◆ TASK TO CARRY OUT ◆
Somewhere below is a line with "[button] (36, 74)" and, later, a line with "Buy it now (194, 1046)"; repeat those two lines and all the lines between them, exactly as they are.

◆ DATA UNDER STUDY ◆
┌────────

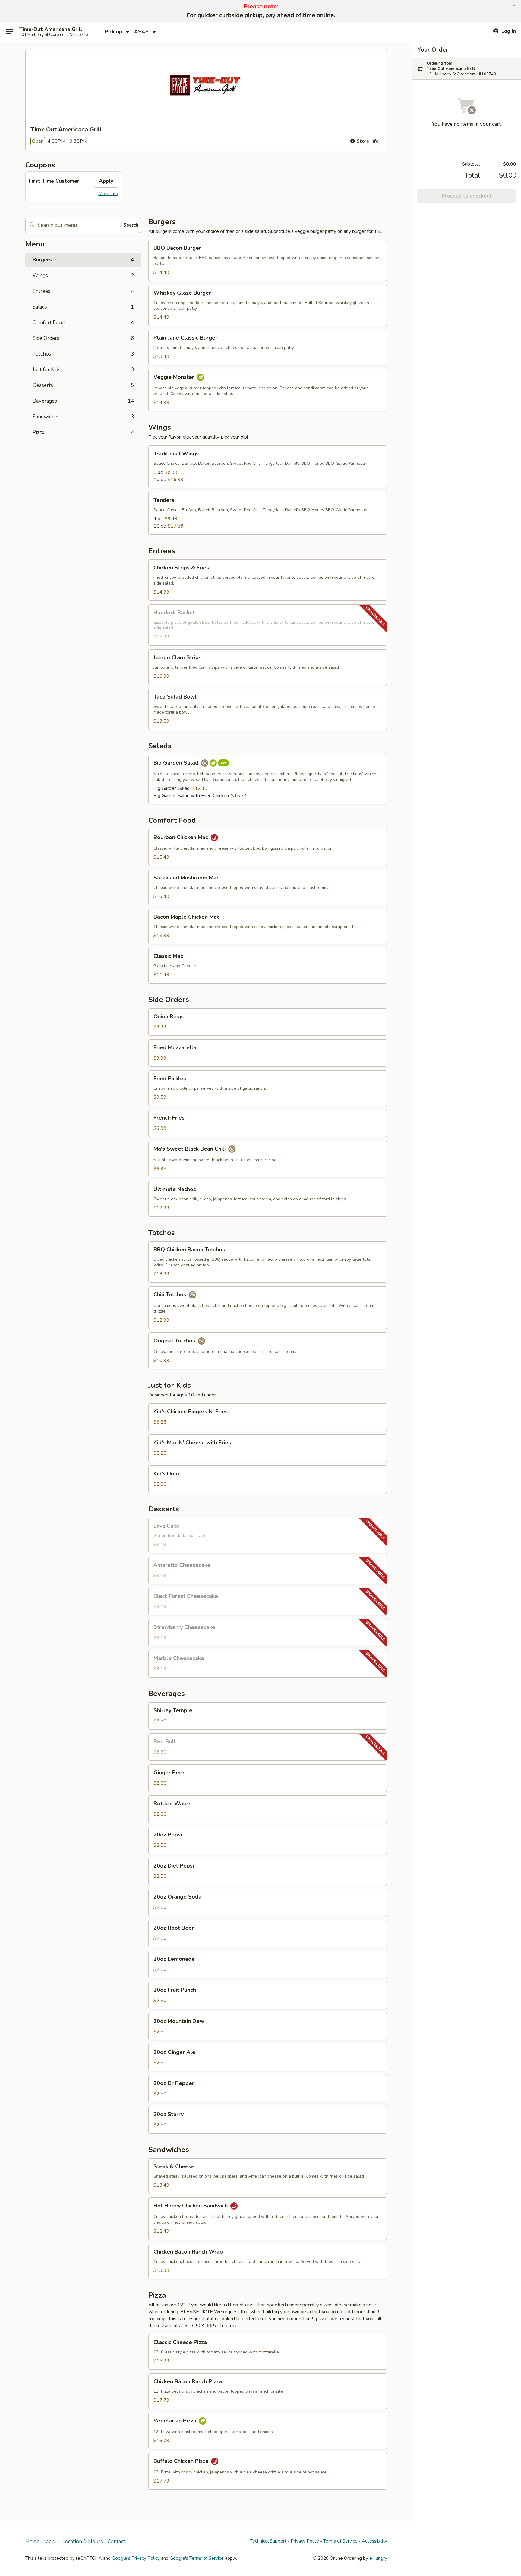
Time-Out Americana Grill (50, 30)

└────────
┌────────

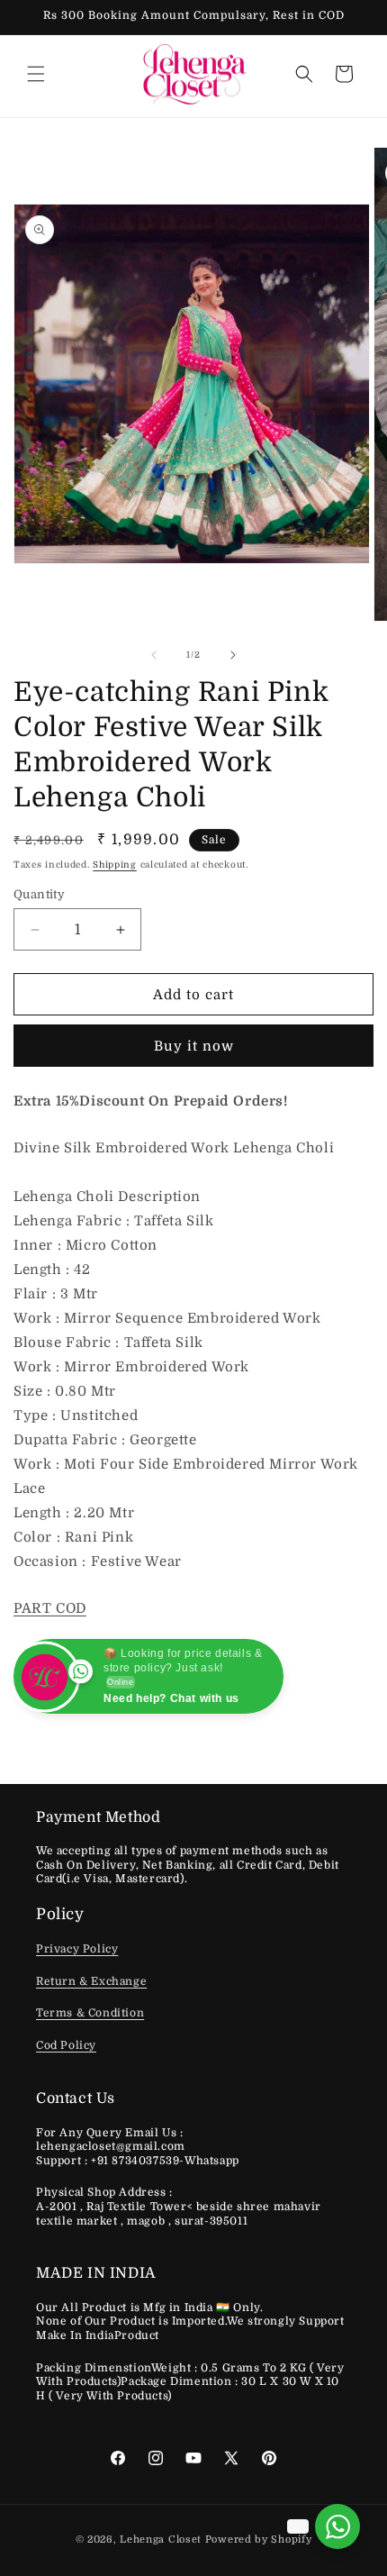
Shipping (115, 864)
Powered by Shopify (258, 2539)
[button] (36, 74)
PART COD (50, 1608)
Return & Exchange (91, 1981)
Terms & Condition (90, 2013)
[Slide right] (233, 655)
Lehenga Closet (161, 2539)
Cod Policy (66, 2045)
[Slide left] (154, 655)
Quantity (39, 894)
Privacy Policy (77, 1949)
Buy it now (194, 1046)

└────────

◆ SOLVED EXERCISE ◆
[button] (36, 74)
PART COD (50, 1608)
Return & Exchange (91, 1981)
Terms & Condition (90, 2013)
[Slide right] (233, 655)
Lehenga Closet (161, 2539)
Cod Policy (66, 2045)
[Slide left] (154, 655)
Quantity (39, 894)
Privacy Policy (77, 1949)
Buy it now (194, 1046)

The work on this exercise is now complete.